* [TASK PROMPT]
Filter the data for "computer" and copy matching lines.

=-=-=-=-=

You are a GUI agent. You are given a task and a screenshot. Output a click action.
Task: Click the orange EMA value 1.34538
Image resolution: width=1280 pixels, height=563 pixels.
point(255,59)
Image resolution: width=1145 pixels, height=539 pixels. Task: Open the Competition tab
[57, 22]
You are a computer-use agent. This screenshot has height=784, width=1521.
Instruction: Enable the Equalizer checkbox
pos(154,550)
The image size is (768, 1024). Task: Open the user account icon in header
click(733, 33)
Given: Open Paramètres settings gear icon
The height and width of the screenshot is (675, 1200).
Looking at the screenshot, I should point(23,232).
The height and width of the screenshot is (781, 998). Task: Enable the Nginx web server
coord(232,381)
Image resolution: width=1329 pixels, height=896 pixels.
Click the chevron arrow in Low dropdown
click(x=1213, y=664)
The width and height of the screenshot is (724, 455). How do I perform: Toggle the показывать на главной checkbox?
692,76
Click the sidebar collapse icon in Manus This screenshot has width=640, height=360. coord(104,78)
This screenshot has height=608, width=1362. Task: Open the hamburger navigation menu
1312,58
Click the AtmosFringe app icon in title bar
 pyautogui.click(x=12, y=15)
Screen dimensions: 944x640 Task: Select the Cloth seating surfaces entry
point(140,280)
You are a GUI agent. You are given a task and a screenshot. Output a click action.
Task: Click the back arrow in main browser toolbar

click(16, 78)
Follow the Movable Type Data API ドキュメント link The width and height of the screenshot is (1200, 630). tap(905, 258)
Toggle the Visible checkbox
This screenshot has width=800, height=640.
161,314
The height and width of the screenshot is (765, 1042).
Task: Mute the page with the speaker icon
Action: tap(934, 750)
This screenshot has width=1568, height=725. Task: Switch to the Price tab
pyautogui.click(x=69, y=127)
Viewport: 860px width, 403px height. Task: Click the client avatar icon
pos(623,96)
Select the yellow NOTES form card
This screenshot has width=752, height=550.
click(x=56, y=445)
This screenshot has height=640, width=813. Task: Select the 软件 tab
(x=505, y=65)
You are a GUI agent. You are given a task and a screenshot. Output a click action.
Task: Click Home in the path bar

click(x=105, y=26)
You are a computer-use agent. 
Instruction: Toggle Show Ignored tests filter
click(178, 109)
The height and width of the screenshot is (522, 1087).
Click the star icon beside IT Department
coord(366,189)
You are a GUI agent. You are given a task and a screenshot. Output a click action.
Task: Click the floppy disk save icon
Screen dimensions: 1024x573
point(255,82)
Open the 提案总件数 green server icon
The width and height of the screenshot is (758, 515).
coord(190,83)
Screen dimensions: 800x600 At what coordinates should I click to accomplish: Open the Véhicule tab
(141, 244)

=-=-=-=-=

* [TASK OUTPUT]
You are a computer-use agent. This screenshot has height=784, width=1521.
You are a computer-use agent. 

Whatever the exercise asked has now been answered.